More than 100 Canadians were swept up in the massive probe. Another 76 were arrested in the U.S. Police say paying customers included teachers, police officers, coaches, clergy and doctors.
Sop, who co-founded a security software company in his parents’ basement and built it in into a $7-million firm with more than 115 employees, was investigated by Waterloo Regional Police after getting information from police in Toronto.
In February 2012, officers from the local internet Child Exploitation Unit — a three-officer team that conducted 92 investigations and charged 14 people last year — searched Sop’s home while he was out of the country.
Upon his return, he was arrested and later released on bail.
He says he’s innocent and intends to fight the allegations in a jury trial, expected to take place in Kitchener in Superior Court next year.
“Mr. Sop vehemently denies these allegations and will seek to demonstrate his innocence when the matter reaches trial,” Bytensky said, in an emailed statement.
His child pornography lawyer stressed that Sop is not accused of production or distribution of any films or images.
“Most importantly, there has never been any suggestion that Mr. Sop has, at any time or in any way, been involved in the making, production or distribution of any naturist or child pornographic material whatsoever, and of course he has never done so,” Bytensky said.
Police say hundreds of thousand of images seized in the sting featured “horrific acts of sexual abuse — some of the worst (officers) have seen,” according to Inspector Joanna Beaven-Desjardins, head of the Toronto police’s sex crimes unit.
Those images triggered 341 arrests across the globe and led to the rescue of 386 children, police say, making it one of the largest and most geographically vast child pornography investigations in the world.
Police focused on more than 150 of the most troubling films on the website and cross-referenced them with the Azovfilms.com customer records. They swooped on the people they believed had bought them.

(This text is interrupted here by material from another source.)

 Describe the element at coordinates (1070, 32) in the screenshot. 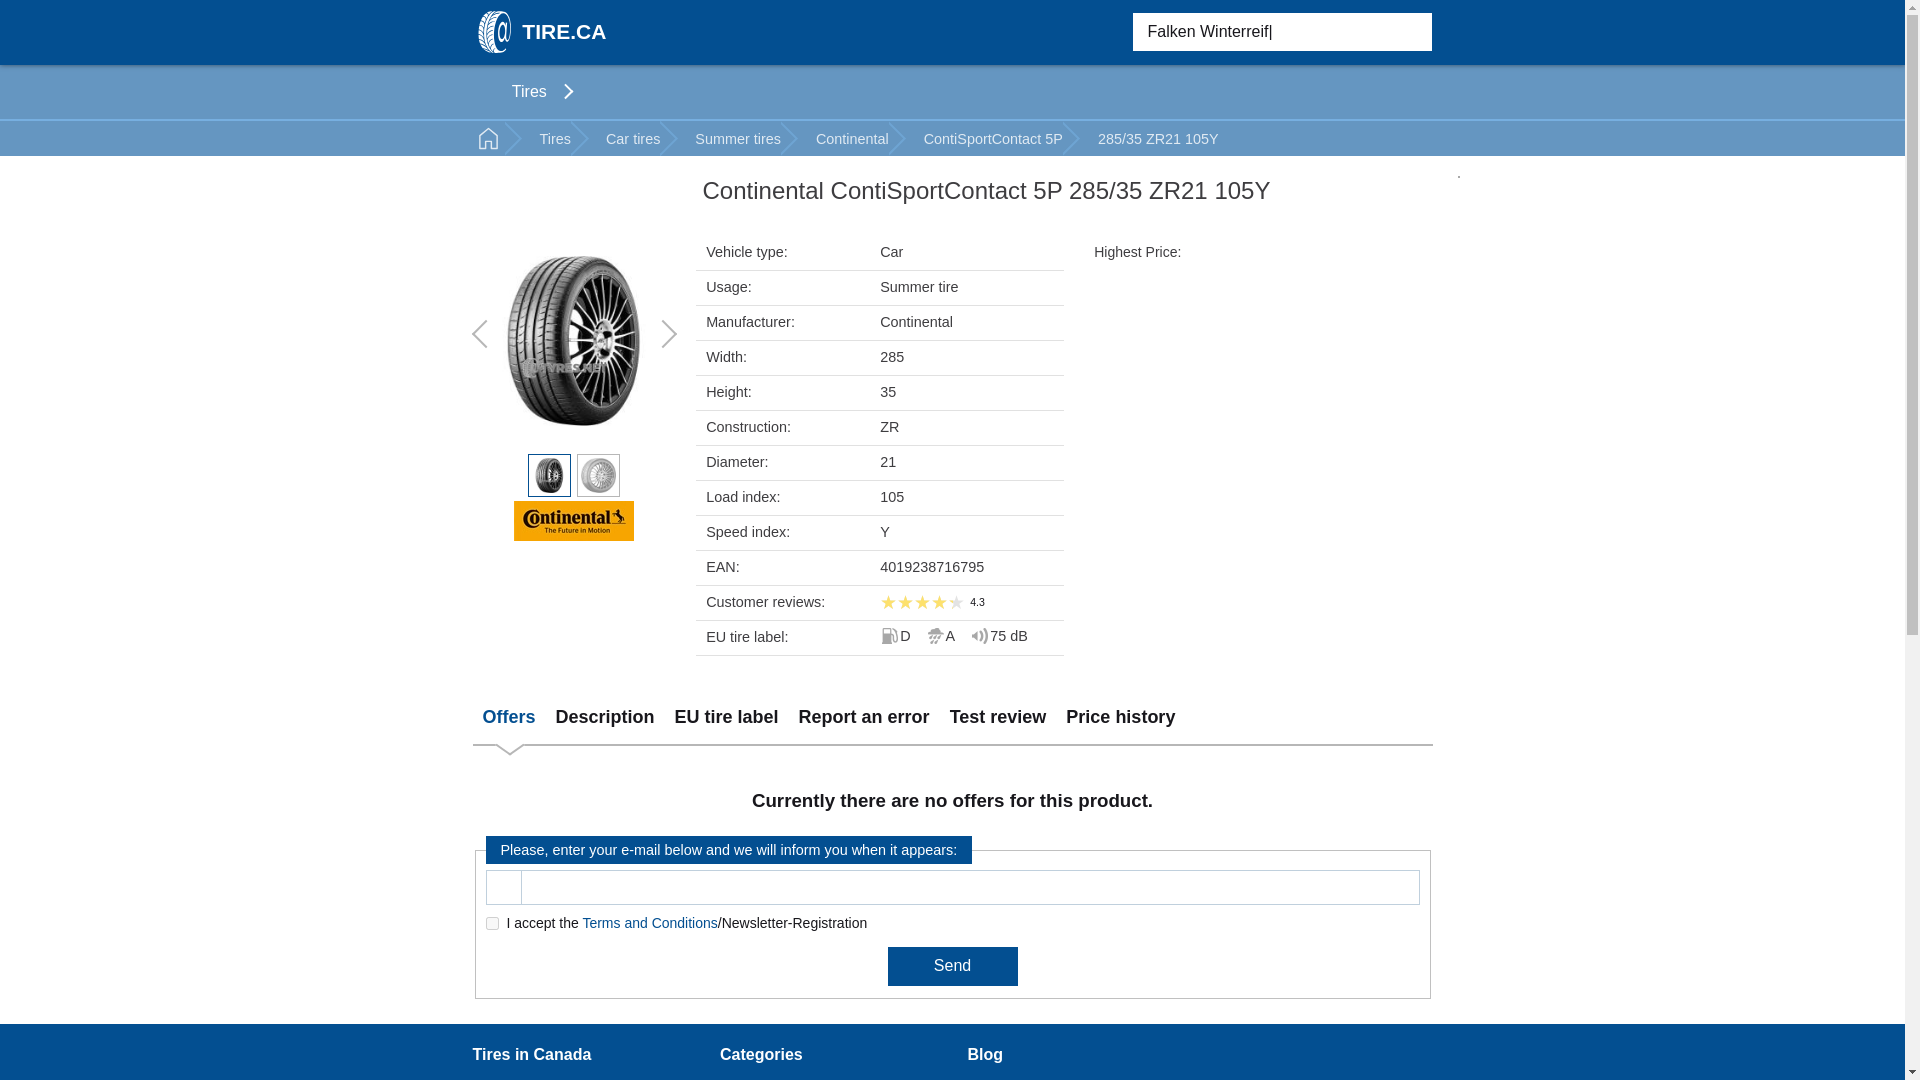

The man at the centre of the probe, 41-year-old Azovfilms.com owner Brian Way, faces about two-dozen charges of making, possessing, distributing, exporting and selling the explicit images of boys, who range in age from toddlers to teens. The videos, police allege, were edited, packaged and sold from his Toronto warehouse.

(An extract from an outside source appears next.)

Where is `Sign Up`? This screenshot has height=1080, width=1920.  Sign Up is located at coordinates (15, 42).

Investigators who have seen videos seized from Way’s warehouse after his May 2011 arrest say they feature all boys, all young.
During the raid on Way’s business and residence, police seized 1,000 pieces of evidence: computers, servers, DVD burners, a video editing suite and hundreds of movies.

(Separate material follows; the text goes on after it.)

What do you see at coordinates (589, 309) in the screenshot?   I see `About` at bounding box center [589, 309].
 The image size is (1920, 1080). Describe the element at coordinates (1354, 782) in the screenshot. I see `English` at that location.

Also accused in the Project Spade investigations is Guelph’s Keleher, arrested at his home in January 2012 and charged with possessing child pornography. Police seized computers, camera equipment, digital files and DVDs.
Keleher was arrested again at the Peace Bridge in Buffalo that same month while trying to enter the United States. American customs officers searched his car after he gave vague answers and found an iPad that contained child pornography.
Keleher is now serving a sentence in a U.S. jail for possession of child porn, and Guelph Police say they plan to pursue their case against him after his release.
Among other alleged Canadian clients of Azovfilms.com are a Chatham hockey coach, a Toronto teacher, a priest and a Scout leader in Quebec, and a retired high school principal in Nova Scotia.
In the United States, police officers, educators and medical professionals were among the people arrested.
Some people have pleaded guilty and are serving sentences, while others remain before the courts, proclaiming their innocence, including Sop.
Way declined requests for an interview and his lawyer Nyron Dwyer declined to comment.
Azovfilms.com was a sophisticated site, police say. It had an Amazon.com-like interface, where clients could peruse Top 10 lists and reviews by other customers. There was a searchable catalogue, so those who knew what they wanted could go right to the desired title, and credit-card payments were accepted.
Sop may be best known in the region’s technology sector for co-founding Intellitactics, the successful Kitchener-based security software company he created with his brother in 1996.
Sop, who also helped build Golden Triangle Online, one of the region’s first internet service providers, left Intellitactics in 2005 and later started a new venture with his brother, called RedWolf Security.